Gary Jennings knew that the Nahua of the Valley had a philosophic tradition. Jennings told Aztec through a son of Fred Flintstone, Dark-Cloud; this authorial avatar could then interface with the tradition from the outside. Jennings was aware that the Athens of the Valley was Texcoco; so Texcoco is where Jennings had Dark-Cloud learn his scribal and cultural lore.
That much, I'm fine with. Tenochtitlan to Mesoamerica was Rome to the Hellenistic Mediterranean. The Tlatoani / Imperator / Amir was a practical man working within the worldview of the people he commanded. How could a Divine Speaker not use the tongue of his charges? Dara Shikoh inherited Islamicate India and proposed to rule it in a nonIslamic style. Didn't work well for him. Dark-Cloud works with this same political realm, so never much engages with the philosophy.

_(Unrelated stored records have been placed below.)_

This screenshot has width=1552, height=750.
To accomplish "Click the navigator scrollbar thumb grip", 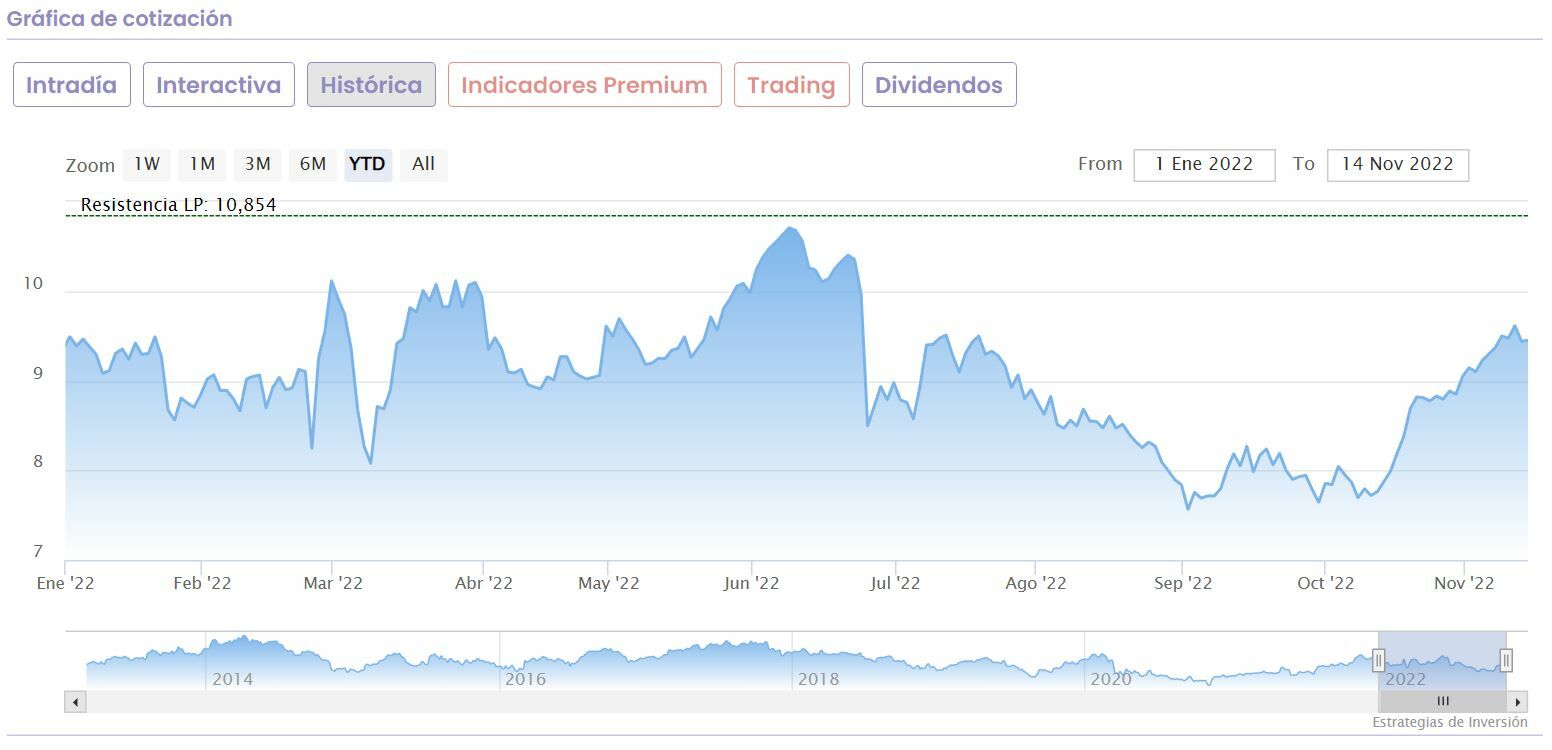I will click(1443, 702).
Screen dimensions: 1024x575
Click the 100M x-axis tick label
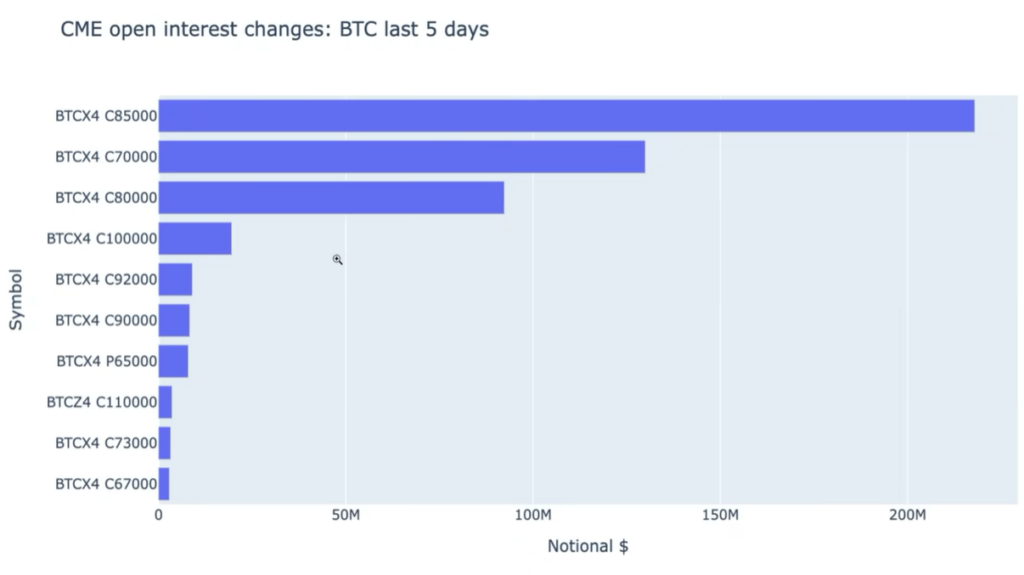pos(533,516)
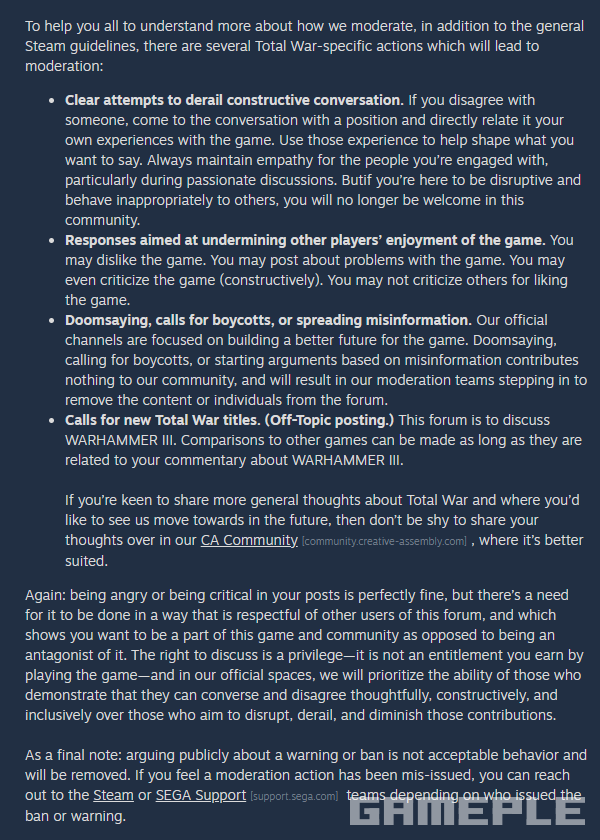600x840 pixels.
Task: Click the bullet beside "Calls for new Total War titles"
Action: click(52, 420)
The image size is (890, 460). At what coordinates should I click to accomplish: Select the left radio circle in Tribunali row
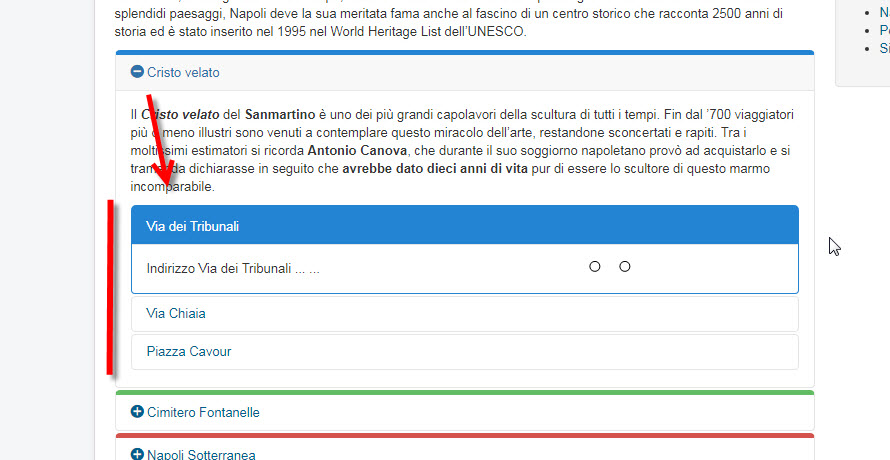tap(595, 267)
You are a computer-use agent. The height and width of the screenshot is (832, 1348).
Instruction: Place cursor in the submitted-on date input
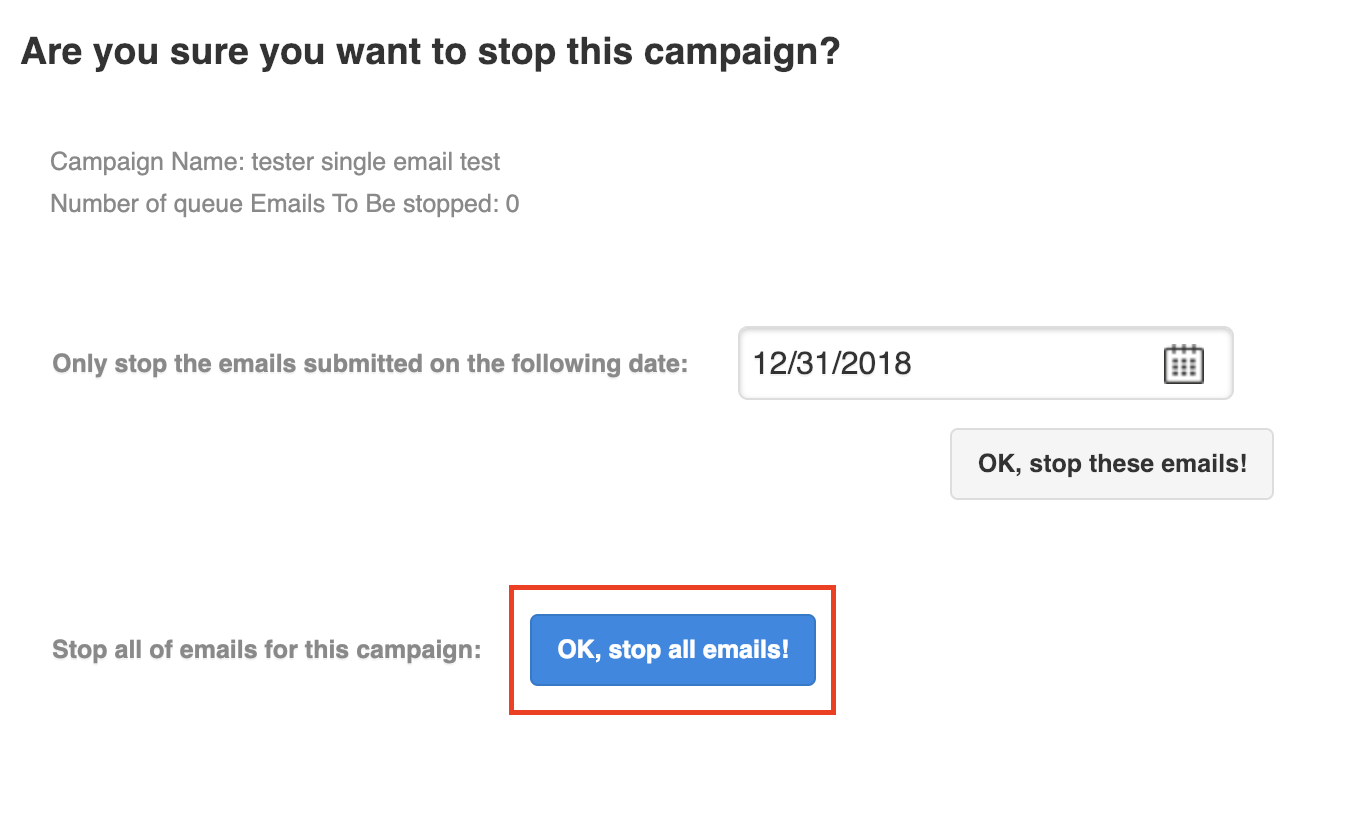[985, 363]
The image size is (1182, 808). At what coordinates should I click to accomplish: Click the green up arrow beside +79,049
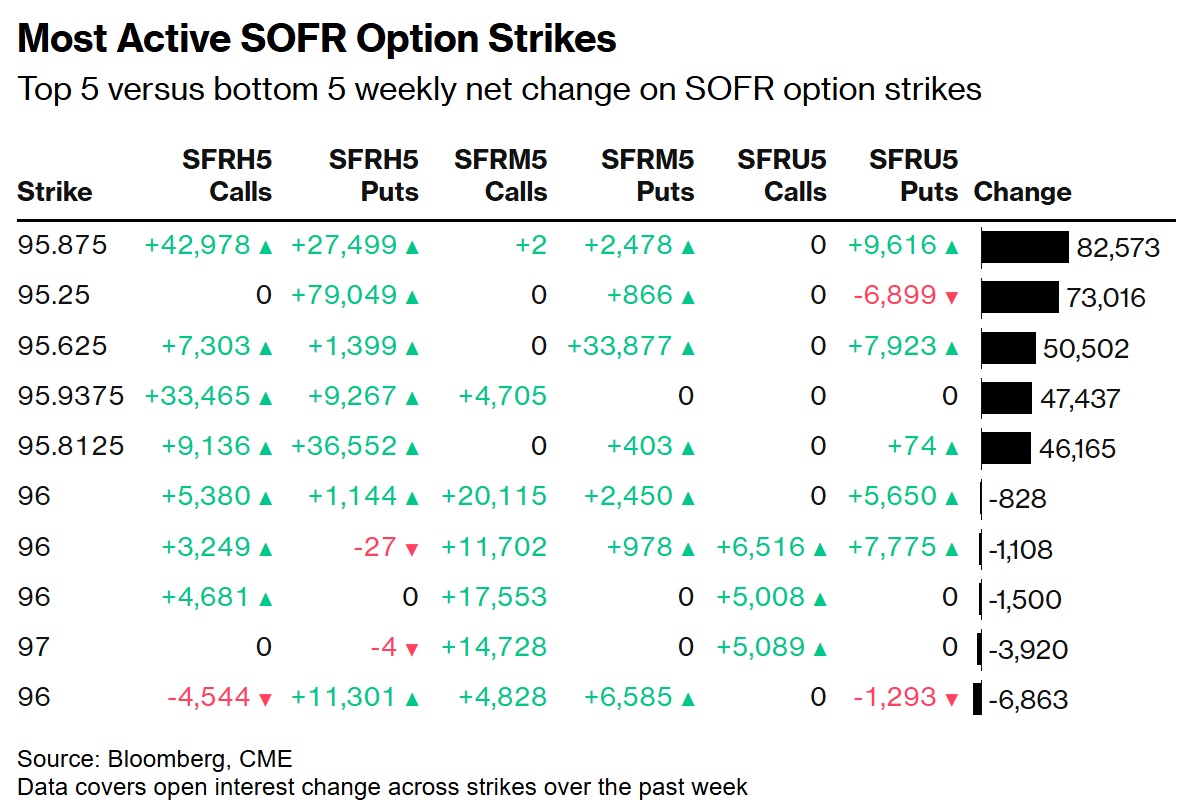[411, 297]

Some might defend Jennings such that he lacked the time to immerse himself in the Valley's priors. But as I read this book and others, I have to conclude Jennings didn't see a difference between one philosophy and the other. It was all Organised-Religion and mumbo jumbo to him (the author was working through some Issues, one suspects). So if readers hoped for any reason one system failed as the two systems collided: Jennings failed.
Interested parties can now read a true summary of what the Nahua-speaking Valley understood as the Good and the True: stone age herbalist. ht Barsoom and, er, Vox Day. This was not just one gaggle of dirty violent priests against the other; this was materialism-as-animism, against the cross and grace of Christ.